What is left to be said about the Charlie Hebdo crisis that unfolded in Paris earlier this month? Perhaps not much, but it won't stop me.
So a gang of muslim cowards hiding behind their semi-automatic weapons kills twelve innocent people in an office and runs away. This was somehow excused by the victims' 'crime' of depicting and ridiculing someone elses's non-existent prophet. Few people recognise that nothing was written about Muhammed until about 200 years after he is supposed to have lived. This makes his historical existence even less convincing than that for Jesus!
What's more, in what civilised part of the world does non-violent satire excuse a violent response?
On the day after the shootings, BBC Radio 4 interviewed the 'islamic scholar' from Oxford, Tariq Ramadan. I have heard him speak live and been amazed (and almost impressed) at how he twists sentences to convey a message that both Muslims and infidels are meant to think is wise and more-to-the-point 'harmless'. This time takes the biscuit. OK, he
gently condemned the violence in Paris, but within a minute or two he was claiming that we should all feel responsible for what has happened. Our government's involvement in Iraq - in his mind at least - has something to do with the cowards killing the journalists.

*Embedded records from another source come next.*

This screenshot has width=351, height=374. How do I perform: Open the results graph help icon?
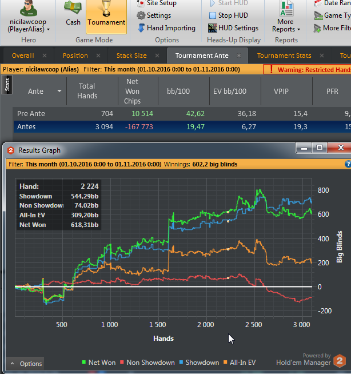click(348, 164)
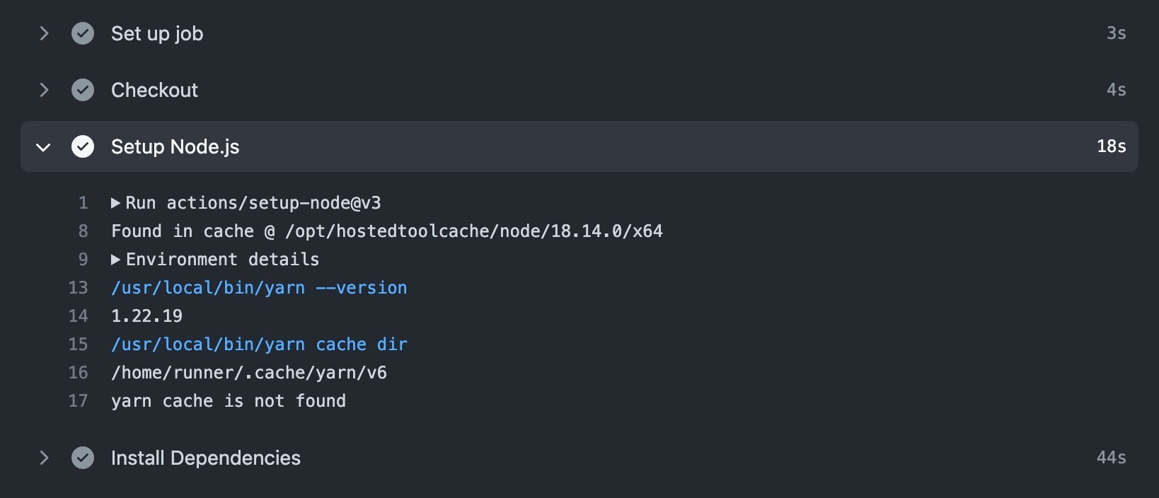This screenshot has height=498, width=1159.
Task: Click log line number 13
Action: 78,288
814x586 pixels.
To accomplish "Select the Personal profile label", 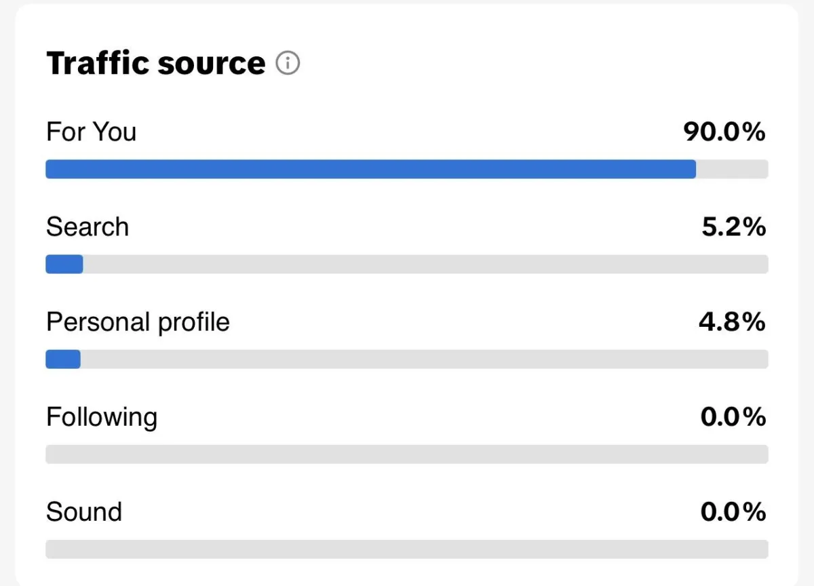I will [x=138, y=321].
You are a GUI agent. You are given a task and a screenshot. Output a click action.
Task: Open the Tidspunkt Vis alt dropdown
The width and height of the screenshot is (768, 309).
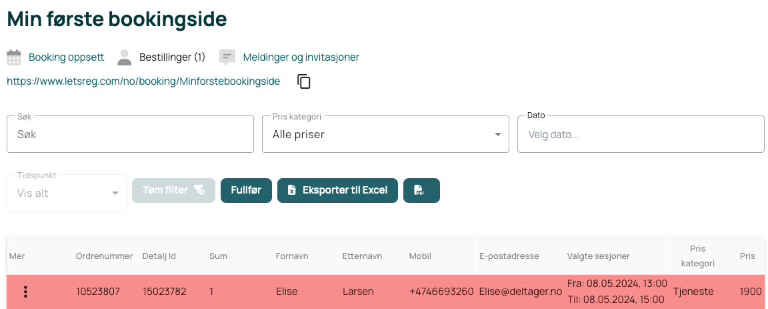67,193
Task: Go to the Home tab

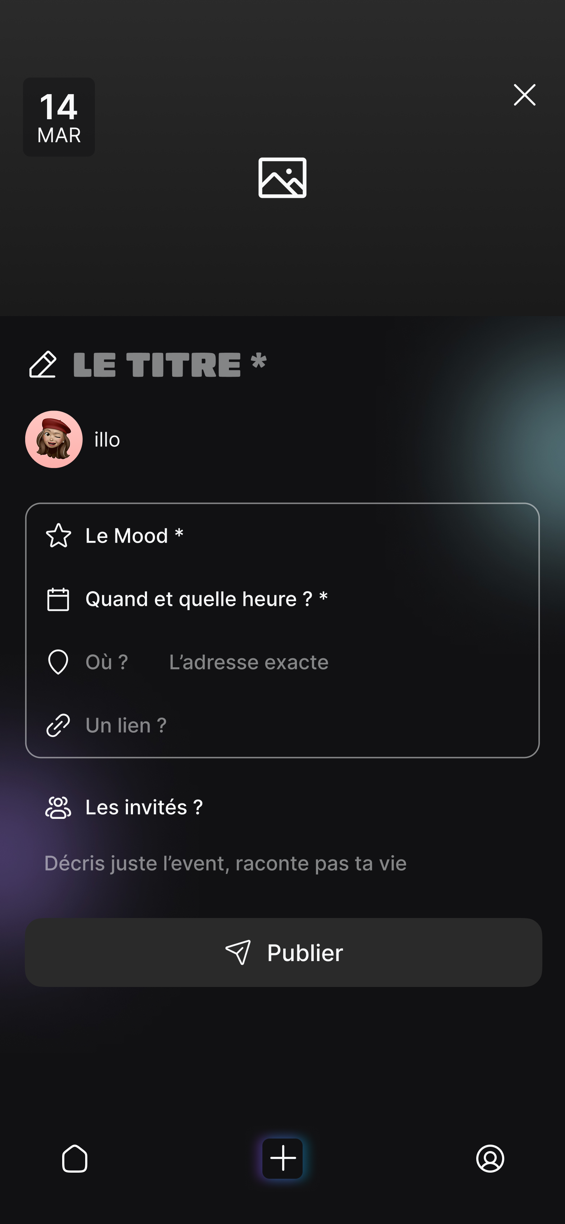Action: pyautogui.click(x=75, y=1158)
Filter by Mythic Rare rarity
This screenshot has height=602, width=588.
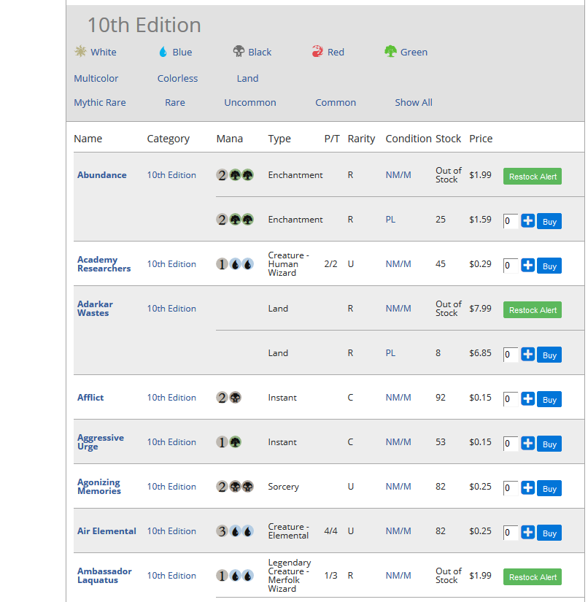tap(99, 102)
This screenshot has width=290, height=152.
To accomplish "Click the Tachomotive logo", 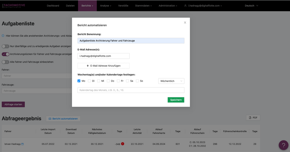I will (14, 5).
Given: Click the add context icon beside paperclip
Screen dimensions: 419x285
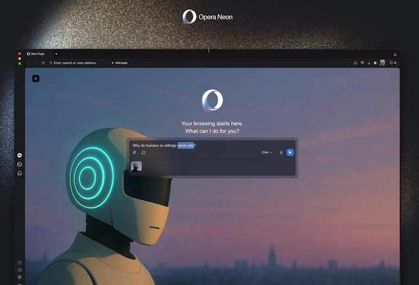Looking at the screenshot, I should 143,153.
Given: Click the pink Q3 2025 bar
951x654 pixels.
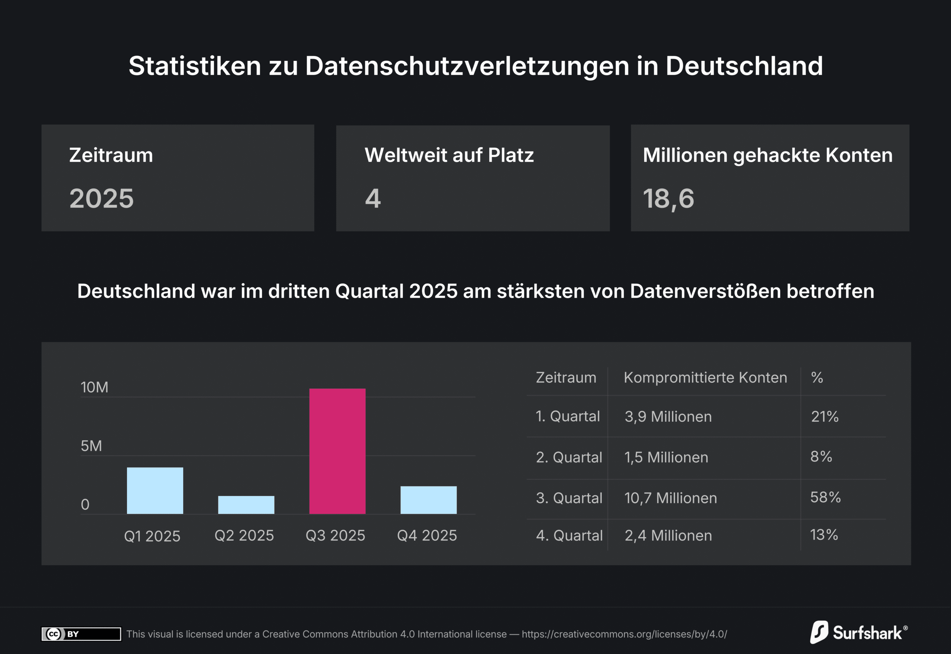Looking at the screenshot, I should coord(337,451).
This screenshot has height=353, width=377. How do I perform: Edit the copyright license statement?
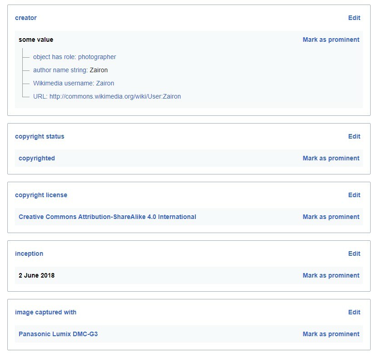coord(354,195)
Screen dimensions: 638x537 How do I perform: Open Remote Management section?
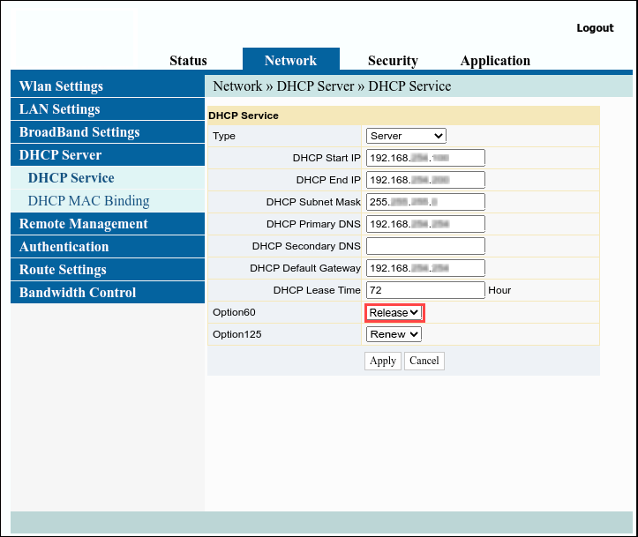coord(108,224)
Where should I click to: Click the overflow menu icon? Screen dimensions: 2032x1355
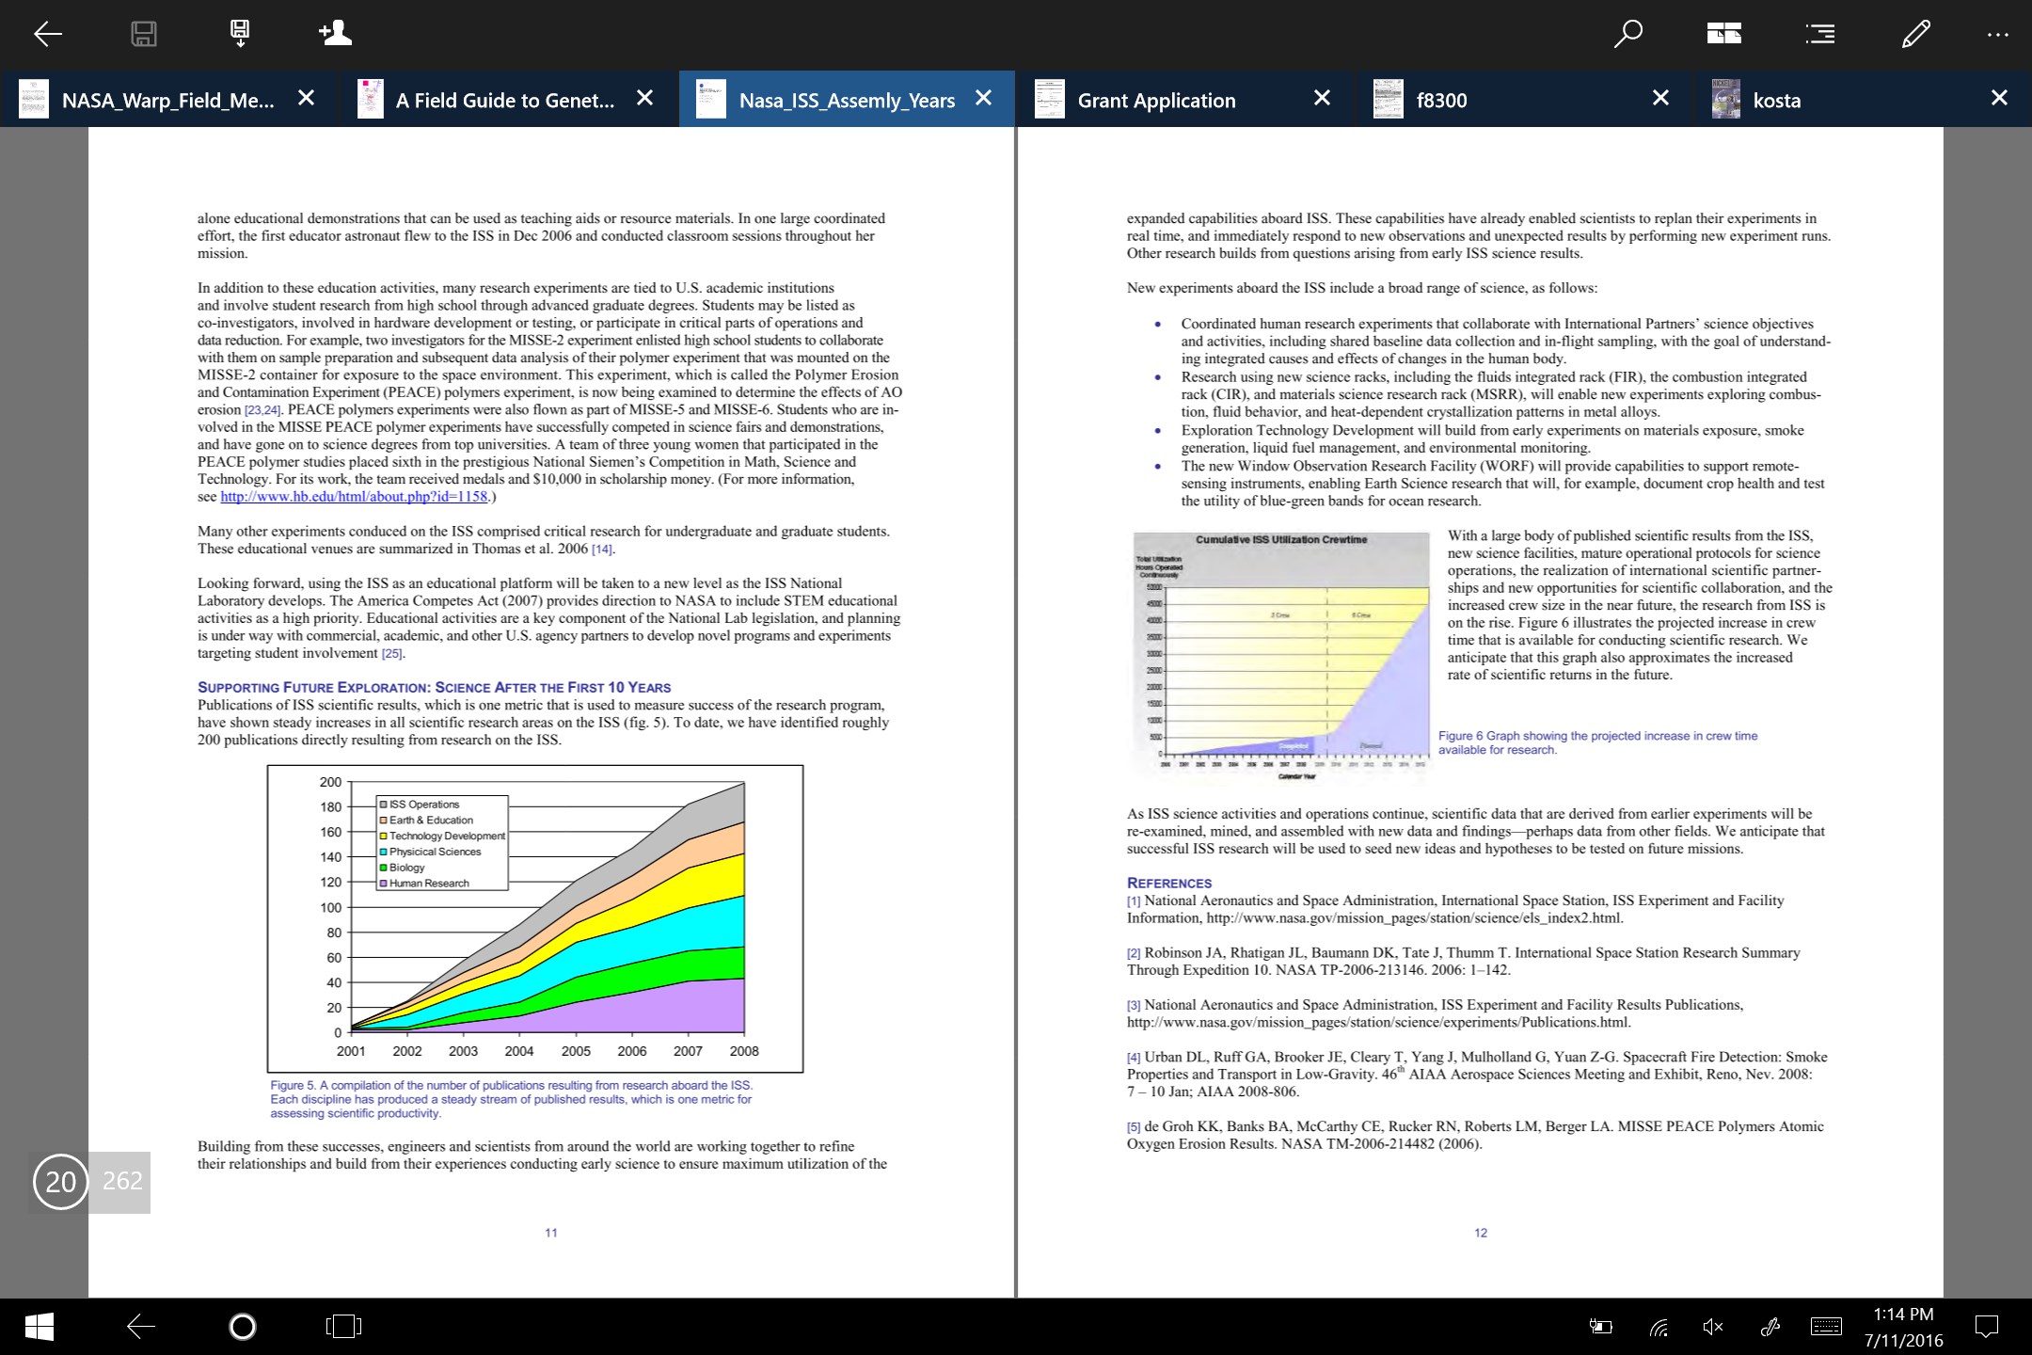[x=1997, y=32]
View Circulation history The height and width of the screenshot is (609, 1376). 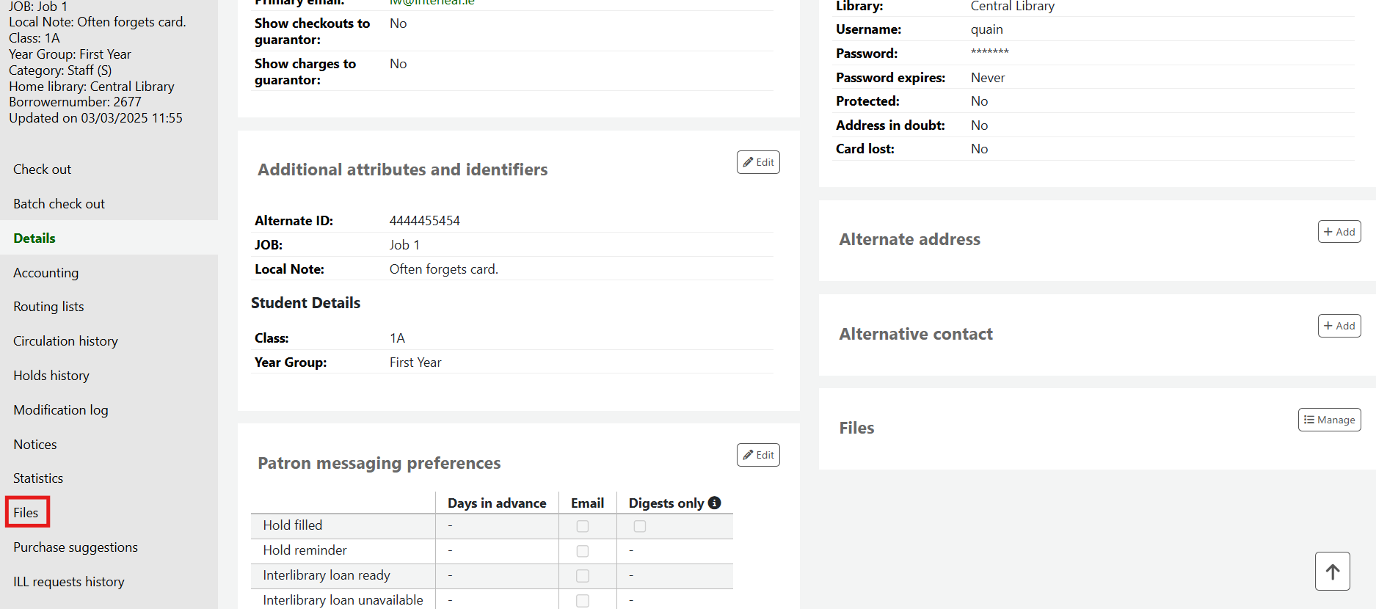[x=65, y=341]
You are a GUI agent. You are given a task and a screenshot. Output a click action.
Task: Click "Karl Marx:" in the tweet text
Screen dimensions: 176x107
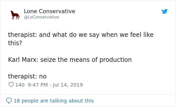pyautogui.click(x=23, y=60)
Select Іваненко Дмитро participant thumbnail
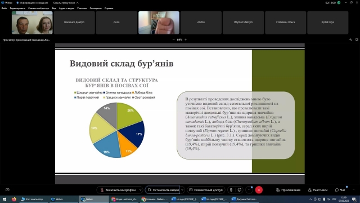 pyautogui.click(x=74, y=23)
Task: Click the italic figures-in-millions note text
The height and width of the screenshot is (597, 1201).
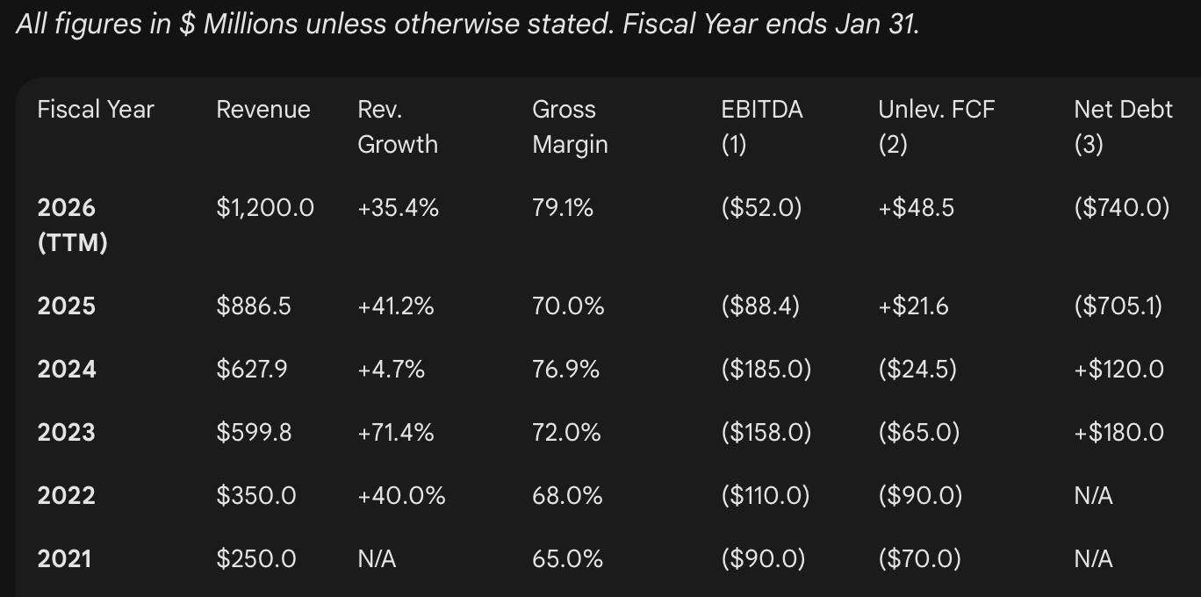Action: pyautogui.click(x=467, y=24)
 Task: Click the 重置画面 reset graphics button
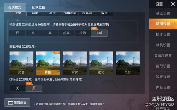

Call me naive if you like, but I thought the shootings were about the magazine being satirical and about the way the '
religion of permanent offence' chooses to try to dictate what free people in free countries are allowed to say about imaginary beings. It was about islamic intolerance of the principles behind human rights and human dignity
Ramadan went on to claim that we're "
all on the same side".
Let me assure you, Professor Ramadan, that I feel no responsibility for what has been done this month, and that I am on the same side as you on absolutely nothing of any consequence at all. You can't excuse the violence in Paris. They were islamic thugs behaving inexcusably by any objective standard.